以前ミステリーチャンネルで放送されて録画していたアガサ・クリスティ原作の「なぜ、エヴァンズに頼まなかったのか?」(2022年版)をようやく見た。

フランチェスカ・アニスとジェームス・ワーウィックが演じている1980年版の「なぜ、エヴァンズに頼まなかったか」が大好きなので、どうしてもそれと比較してしまうが、記憶が新しいうちに感想を書いておきたい。
リメイクする場合、過去の路線を踏襲したただの焼き直しではあまり意味がないので、作る側はあれこれ工夫を凝らしている。
(ネタバレもあるので、小説を未読、ドラマを未見の方はご注意ください。)

●まず、コミカルな1980年版に比べると、全体の雰囲気がぐっとシリアスで明るくはない。
ボビーも真面目、牧師のお父さんも真面目、全体的に登場人物があまり笑わない感じ。
ヒロインのフランキーにゆったりとした余裕が感じられず、彼女が貴族のお嬢様??というのが正直なところ。

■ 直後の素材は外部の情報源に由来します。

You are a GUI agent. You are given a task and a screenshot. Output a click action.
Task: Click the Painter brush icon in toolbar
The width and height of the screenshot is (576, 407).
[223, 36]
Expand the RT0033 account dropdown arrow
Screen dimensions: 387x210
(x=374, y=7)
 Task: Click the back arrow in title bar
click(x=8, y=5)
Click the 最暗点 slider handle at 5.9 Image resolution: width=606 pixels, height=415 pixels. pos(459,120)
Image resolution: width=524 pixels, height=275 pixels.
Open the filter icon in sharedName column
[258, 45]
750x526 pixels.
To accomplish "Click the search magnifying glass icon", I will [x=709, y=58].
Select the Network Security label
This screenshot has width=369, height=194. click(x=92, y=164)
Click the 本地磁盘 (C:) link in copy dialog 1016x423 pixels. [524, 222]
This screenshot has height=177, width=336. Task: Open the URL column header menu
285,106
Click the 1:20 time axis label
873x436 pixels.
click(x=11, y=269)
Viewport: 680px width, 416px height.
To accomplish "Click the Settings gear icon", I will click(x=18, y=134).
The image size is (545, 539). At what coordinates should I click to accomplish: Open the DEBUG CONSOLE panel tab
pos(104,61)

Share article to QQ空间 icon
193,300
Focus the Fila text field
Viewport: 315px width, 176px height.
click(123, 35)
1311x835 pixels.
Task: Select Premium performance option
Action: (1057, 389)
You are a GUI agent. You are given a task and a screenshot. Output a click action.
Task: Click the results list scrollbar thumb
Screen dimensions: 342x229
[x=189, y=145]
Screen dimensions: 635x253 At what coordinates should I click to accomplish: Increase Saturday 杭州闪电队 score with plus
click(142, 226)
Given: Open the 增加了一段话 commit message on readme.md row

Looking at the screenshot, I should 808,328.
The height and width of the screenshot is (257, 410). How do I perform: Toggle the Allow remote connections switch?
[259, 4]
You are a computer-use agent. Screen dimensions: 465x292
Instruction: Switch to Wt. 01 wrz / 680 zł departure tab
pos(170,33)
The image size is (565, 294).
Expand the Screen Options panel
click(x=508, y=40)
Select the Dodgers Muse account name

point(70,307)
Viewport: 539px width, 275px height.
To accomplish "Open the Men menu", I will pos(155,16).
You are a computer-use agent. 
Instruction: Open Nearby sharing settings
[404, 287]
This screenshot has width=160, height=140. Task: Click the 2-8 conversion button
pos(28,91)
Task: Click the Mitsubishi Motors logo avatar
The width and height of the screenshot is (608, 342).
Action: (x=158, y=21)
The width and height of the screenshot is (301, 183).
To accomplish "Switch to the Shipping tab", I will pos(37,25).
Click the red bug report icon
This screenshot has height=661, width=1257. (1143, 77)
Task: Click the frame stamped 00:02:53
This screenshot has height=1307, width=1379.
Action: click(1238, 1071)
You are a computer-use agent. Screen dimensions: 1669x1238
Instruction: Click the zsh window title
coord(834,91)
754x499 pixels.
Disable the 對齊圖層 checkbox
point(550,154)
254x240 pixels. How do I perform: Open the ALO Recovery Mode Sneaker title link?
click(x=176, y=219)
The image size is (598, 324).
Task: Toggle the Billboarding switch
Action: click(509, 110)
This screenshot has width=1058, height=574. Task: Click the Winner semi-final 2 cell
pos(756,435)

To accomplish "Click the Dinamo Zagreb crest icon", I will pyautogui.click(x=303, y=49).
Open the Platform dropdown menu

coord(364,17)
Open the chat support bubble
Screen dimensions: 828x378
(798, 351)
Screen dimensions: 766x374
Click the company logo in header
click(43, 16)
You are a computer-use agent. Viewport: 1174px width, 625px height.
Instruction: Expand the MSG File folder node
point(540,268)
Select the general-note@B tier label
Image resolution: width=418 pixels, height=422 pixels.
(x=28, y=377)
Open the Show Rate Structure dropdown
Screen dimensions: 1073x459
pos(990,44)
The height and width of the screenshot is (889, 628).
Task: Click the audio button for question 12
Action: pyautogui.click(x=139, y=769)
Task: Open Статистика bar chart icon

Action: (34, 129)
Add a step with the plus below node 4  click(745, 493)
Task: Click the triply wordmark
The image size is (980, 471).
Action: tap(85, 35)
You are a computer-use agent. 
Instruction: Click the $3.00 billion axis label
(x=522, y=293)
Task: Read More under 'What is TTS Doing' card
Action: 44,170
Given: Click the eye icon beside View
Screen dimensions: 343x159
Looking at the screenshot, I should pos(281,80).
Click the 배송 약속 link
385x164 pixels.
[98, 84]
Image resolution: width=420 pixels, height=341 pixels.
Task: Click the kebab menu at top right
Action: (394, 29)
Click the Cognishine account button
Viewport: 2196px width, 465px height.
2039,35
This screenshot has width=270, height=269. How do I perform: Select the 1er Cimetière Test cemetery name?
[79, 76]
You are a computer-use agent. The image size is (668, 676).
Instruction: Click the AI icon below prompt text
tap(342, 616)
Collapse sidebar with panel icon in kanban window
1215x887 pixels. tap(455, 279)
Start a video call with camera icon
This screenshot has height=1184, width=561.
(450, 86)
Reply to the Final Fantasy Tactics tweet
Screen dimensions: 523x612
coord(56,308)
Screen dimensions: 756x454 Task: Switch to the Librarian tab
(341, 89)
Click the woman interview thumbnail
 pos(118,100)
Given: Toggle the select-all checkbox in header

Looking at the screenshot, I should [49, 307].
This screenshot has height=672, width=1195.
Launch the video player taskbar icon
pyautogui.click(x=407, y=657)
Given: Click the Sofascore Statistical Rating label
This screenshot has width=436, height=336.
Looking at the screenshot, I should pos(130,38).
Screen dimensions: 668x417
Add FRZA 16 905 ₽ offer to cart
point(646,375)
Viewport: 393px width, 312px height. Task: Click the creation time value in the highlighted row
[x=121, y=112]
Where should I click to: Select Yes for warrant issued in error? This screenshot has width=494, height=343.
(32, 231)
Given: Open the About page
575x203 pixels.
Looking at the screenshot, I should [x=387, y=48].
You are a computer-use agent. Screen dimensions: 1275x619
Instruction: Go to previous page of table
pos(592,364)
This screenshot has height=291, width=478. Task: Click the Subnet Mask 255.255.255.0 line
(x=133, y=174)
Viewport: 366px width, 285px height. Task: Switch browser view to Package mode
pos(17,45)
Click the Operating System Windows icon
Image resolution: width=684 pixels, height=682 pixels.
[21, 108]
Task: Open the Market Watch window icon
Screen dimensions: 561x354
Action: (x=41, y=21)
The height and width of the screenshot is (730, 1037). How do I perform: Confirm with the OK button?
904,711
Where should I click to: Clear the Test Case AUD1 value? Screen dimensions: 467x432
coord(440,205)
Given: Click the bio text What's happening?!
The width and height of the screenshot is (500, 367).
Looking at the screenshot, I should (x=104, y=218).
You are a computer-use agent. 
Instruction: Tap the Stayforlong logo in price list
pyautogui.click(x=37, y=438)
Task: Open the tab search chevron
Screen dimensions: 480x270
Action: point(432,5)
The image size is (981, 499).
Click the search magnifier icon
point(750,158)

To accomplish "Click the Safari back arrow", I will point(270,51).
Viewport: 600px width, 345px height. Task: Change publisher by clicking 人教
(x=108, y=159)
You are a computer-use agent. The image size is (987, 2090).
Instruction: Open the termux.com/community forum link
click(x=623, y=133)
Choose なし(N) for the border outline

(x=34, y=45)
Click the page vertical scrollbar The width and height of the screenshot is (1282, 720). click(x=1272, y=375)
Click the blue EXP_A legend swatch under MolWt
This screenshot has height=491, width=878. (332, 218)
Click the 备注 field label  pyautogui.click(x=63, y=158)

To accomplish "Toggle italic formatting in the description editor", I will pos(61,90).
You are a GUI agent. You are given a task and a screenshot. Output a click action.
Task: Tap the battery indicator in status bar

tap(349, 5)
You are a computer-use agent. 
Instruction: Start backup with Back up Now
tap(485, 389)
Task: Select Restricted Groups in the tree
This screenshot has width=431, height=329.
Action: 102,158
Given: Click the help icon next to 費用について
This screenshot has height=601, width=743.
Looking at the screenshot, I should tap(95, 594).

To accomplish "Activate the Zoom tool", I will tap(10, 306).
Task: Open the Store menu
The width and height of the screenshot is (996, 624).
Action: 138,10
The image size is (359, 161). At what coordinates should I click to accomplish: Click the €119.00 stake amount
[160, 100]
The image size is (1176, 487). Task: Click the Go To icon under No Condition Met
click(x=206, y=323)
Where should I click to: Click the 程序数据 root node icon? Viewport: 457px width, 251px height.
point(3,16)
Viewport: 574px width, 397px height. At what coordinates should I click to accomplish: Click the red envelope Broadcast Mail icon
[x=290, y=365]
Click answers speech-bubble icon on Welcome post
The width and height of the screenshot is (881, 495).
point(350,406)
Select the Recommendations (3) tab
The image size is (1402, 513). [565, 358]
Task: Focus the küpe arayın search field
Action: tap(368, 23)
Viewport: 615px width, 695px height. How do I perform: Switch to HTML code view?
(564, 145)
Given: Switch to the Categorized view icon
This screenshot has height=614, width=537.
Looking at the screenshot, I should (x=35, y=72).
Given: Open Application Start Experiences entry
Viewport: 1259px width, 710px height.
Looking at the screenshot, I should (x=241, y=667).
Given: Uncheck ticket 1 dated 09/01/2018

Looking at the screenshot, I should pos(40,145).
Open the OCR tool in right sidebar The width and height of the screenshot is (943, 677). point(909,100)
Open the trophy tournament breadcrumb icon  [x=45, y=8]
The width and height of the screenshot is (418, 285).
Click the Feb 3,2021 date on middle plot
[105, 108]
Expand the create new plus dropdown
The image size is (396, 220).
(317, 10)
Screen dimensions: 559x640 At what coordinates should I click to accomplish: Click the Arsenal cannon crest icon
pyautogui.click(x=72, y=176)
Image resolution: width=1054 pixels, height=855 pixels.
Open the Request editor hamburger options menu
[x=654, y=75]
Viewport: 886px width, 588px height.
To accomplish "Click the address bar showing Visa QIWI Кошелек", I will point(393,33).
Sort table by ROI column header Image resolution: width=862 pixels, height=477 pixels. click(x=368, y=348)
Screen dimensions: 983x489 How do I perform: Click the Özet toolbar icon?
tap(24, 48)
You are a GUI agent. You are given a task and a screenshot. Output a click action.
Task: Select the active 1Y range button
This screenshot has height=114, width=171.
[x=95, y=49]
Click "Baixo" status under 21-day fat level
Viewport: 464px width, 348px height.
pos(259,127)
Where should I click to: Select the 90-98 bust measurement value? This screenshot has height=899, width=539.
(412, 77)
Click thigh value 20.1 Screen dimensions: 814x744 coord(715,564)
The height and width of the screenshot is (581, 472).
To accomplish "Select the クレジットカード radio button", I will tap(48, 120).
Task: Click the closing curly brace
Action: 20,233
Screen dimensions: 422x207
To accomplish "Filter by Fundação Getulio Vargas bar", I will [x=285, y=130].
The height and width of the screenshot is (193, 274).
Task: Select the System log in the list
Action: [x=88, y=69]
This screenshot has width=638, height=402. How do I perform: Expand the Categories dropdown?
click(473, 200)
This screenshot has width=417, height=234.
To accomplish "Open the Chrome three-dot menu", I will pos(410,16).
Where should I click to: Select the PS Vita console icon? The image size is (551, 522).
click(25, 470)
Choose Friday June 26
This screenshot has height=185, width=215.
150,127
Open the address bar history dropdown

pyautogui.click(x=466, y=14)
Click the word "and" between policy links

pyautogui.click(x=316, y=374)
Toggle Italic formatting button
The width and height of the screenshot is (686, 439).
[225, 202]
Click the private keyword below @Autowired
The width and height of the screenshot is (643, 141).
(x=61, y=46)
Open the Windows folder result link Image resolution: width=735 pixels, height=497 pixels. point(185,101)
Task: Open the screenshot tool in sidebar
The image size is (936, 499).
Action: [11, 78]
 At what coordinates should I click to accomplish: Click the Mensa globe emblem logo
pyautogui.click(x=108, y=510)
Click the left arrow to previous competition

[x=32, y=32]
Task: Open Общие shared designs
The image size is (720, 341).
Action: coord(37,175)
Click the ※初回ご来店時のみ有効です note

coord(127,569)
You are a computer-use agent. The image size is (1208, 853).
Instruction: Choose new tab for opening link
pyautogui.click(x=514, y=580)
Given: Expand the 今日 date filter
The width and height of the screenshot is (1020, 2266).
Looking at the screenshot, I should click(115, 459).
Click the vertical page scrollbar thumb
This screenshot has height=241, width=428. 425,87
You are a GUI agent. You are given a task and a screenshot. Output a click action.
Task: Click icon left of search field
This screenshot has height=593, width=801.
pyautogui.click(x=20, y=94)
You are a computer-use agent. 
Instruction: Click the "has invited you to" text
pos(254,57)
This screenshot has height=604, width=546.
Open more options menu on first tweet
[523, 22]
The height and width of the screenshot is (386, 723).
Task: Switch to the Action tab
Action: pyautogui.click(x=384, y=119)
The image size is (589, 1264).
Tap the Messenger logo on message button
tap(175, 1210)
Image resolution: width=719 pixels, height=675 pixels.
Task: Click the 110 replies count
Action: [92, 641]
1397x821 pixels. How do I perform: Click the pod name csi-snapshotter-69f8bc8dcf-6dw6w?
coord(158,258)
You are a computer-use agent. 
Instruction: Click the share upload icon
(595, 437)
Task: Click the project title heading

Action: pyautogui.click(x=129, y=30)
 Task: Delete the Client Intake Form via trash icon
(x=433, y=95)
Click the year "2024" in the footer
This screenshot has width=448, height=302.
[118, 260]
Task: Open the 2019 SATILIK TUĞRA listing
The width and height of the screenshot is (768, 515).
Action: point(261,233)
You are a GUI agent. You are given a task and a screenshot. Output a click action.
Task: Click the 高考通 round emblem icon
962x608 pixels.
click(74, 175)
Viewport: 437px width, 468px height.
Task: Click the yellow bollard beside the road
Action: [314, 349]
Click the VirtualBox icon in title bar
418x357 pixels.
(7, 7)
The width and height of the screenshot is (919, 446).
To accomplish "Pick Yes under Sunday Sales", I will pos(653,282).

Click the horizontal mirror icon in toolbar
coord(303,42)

ピリピリと尖がった感じがして、彼女に感情移入しづらかった。活動的なキャラクターを反映してか、彼女のファッションはマニッシュなものが多く、それはとても素敵だった。

●おそらくドローンを使った撮影だろうが、上空から起伏のある地形が映し出され、物語の始まる場所の様子がよく分かり、昔だったらわざわざヘリを飛ばさないと撮れない映像だろうな・・・と思いながら見ていた。

●ボビーの夢の中で、亡くなった男が持っていた写真の女性が動くシーンがあったが、こういった立体的な映像表現が使われているのも面白かった。1980年代では撮れない映像だ。

●冒頭の演出はショッキング。室内から外に出ていく女の後ろ姿が映り、庭仕事をしている年配の男性を呼ぶ。室内の窓ガラスでは蜂がブンブンうなっている。女はテラスのテーブルに置かれていた雑誌を手に取り、家に入るとすかさず蜂を叩き潰す。潰れた蜂の脚が微妙に痙攣していたような・・・・終盤に再びこの映像が使われ、冒頭に示された伏線が回収される上手い演出だった。

●原作には登場しない「山高帽の謎の男」が出てくるが、このキャラクター必要? この人物のせいで、より話が暗い感じになっちゃって・・・トーマス医師まで殺してしまう意味があったのだろうか?吊られたシルエットはグロテスクで美しくないし。
ボビーの共同経営ノッカー・ビートン(原作ではバジャー・ビートン)と山高帽の男のバトルシーンまであって、ちょっとびっくり。1980年版の頼りないバジャー・ビートンと全く違うキャラクター設定だった。黒人の俳優が演じているのが意外だった。

●お屋敷の台所でボビーがトミイに勉強(フランス語?)を教えてあげたり、トミイの父親が亡くなった夜にフランキーがベッドで彼に本を読んであげる場面は温かみが感じられてホッとした。

●ロジャーとヘンリーがとても兄弟には見えなかった。原作では、ロジャーは敵か味方かよく分からないが、とても魅力的があってフランキーも魅かれてしまうという設定だったが、ドラマのロジャーはちょっと地味で小粒な感じがした。

●フランキーの両親がジム・ブロードベントとエマ・トンプソンという豪華キャストで一場面だけの登場だった。最後の結婚式の場面にも映っていたら良かったのに。